Aim of the exercise:
Output the passage of the social care article below from "The pressures on" to "and growing vulnerability.", copying it word for word.

Source document:

++++++++

The context, as always, is essential. It was only recently that the Government announced a tax hike to support adult social care. Even rough analysis shows funds will not reach ASC teams for years. It's frustrated care providers: it will do little to help them in the medium term. This tax hike has again unearthed the desperate needs of the care system.
Nadra Ahmed of the National Care Association said, "This is a recovery plan for the NHS, and that is very obvious. The funding pot being talked about for social care is not sufficient to even address the issues of today. …". Moreover, Politico's London Playbook commented that "for the first three years the new money is focused on clearing the NHS coronavirus backlog, yet there are serious doubts that can be done on that timeline and fears more money will still be needed for the health service, potentially putting the social care funding under threat. Chris Smyth reports that new NHS chief exec Amanda Pritchard refused to sign off a commitment to treating 30% more patients by 2024-25. Instead, the Government had to announce only a 10% increase by 2023-24."
The pressures on the care system is an order of magnitude more significant than this tax raise can deal with. As the Guardian, and others, have noted, we need to 'fix a broken system.' Moreover, 'Cuts to local authorities' funding mean increasing numbers of people in England and Wales are no longer receiving care such as help with washing, dressing and eating, the report says. It estimates that 1.4 million older people do not get the support they need.'
The zeitgeist is aware of the crisis caused by tight budgets and growing vulnerability.
When Kevin McSorley, who is head of Radius and a TSA director, and I met a year ago, we bonded over the need for a more expansive system change in the care market. This is inspired by the tremendous proactive achievements in Catalonia. In short, a reactive care system is creaking under the weight of Covid and an ageing population. If someone needs support, waiting to intervene doesn't make the need go away. Instead, it increases the likelihood of deterioration and hospital admission. Reactive models, which are commonplace, are rarely transformational.
Today, technology in the most general sense is not widely used to understand wellbeing; traditional methods persist. However, Covid has halted face-to-face visits. And human phone calls are not scaleable. Other mediums, like apps or email, are digitally exclusive of the most vulnerable. As such, we as a care system do too little proactive outreach.
And so, we've been building a proactive model. Yokeru calls are automated and utilise artificial intelligence to collect spoken responses and key presses. Yokeru's wellbeing phone calls go out to Radius Connect24's service users across Northern Ireland at a time to suit them. The recipient has the opportunity to confirm they are okay. If they are not, they receive a call from the Radius Connect24 team shortly after. This is scalable and flexible. It's also efficient, as it's low cost. Ultimately, this is the beginning of a more accessible, inclusive, and proactive care system.

++++++++

Given material:
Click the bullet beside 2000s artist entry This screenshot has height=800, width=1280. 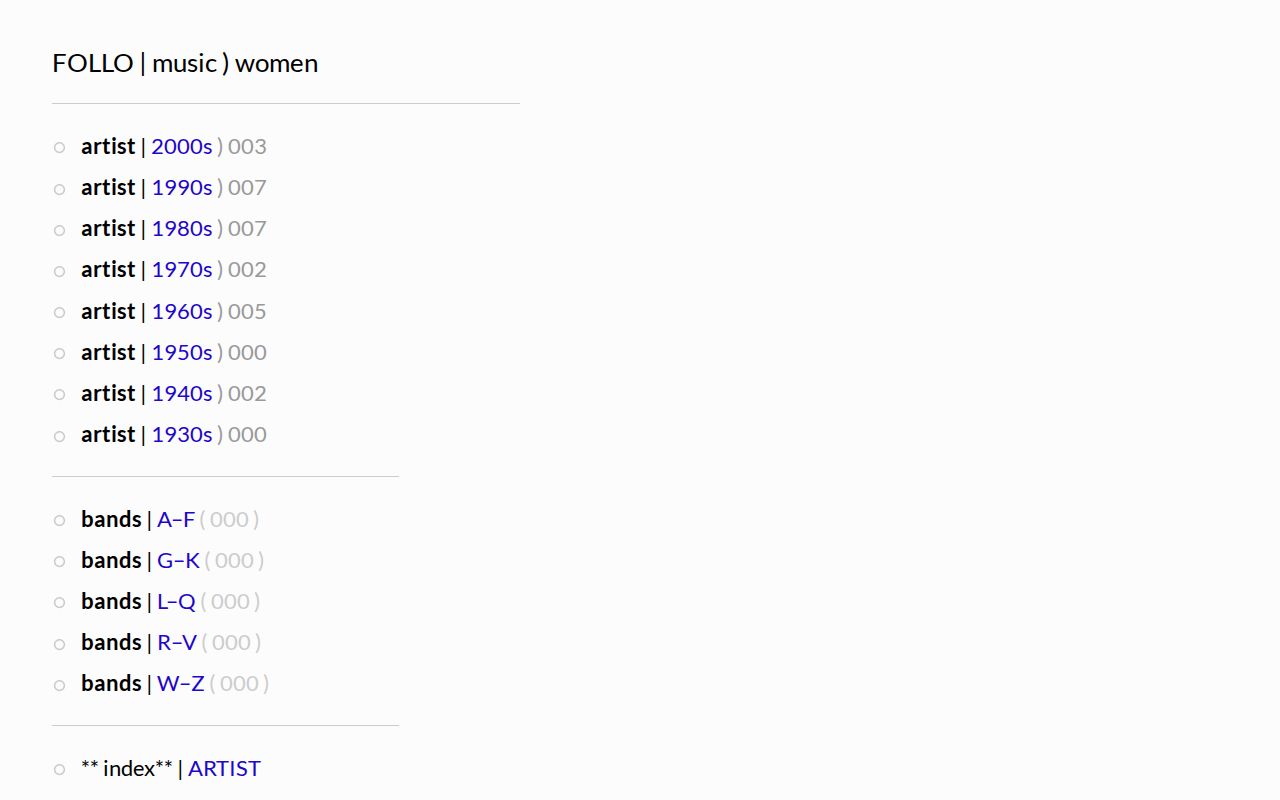coord(59,147)
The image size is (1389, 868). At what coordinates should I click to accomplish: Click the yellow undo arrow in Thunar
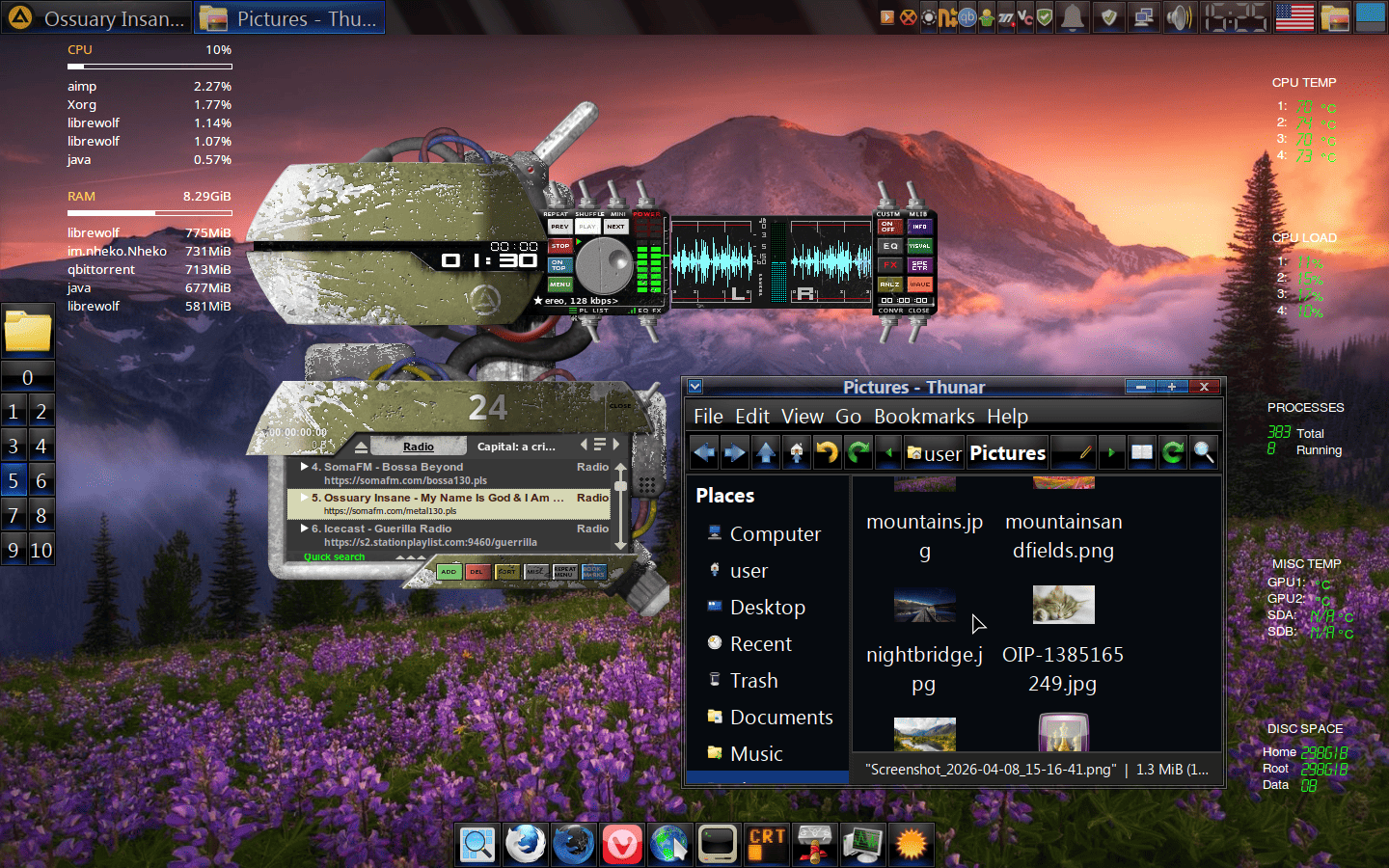[827, 452]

++++++++

Output of the task:
The pressures on the care system is an order of magnitude more significant than this tax raise can deal with. As the Guardian, and others, have noted, we need to 'fix a broken system.' Moreover, 'Cuts to local authorities' funding mean increasing numbers of people in England and Wales are no longer receiving care such as help with washing, dressing and eating, the report says. It estimates that 1.4 million older people do not get the support they need.'
The zeitgeist is aware of the crisis caused by tight budgets and growing vulnerability.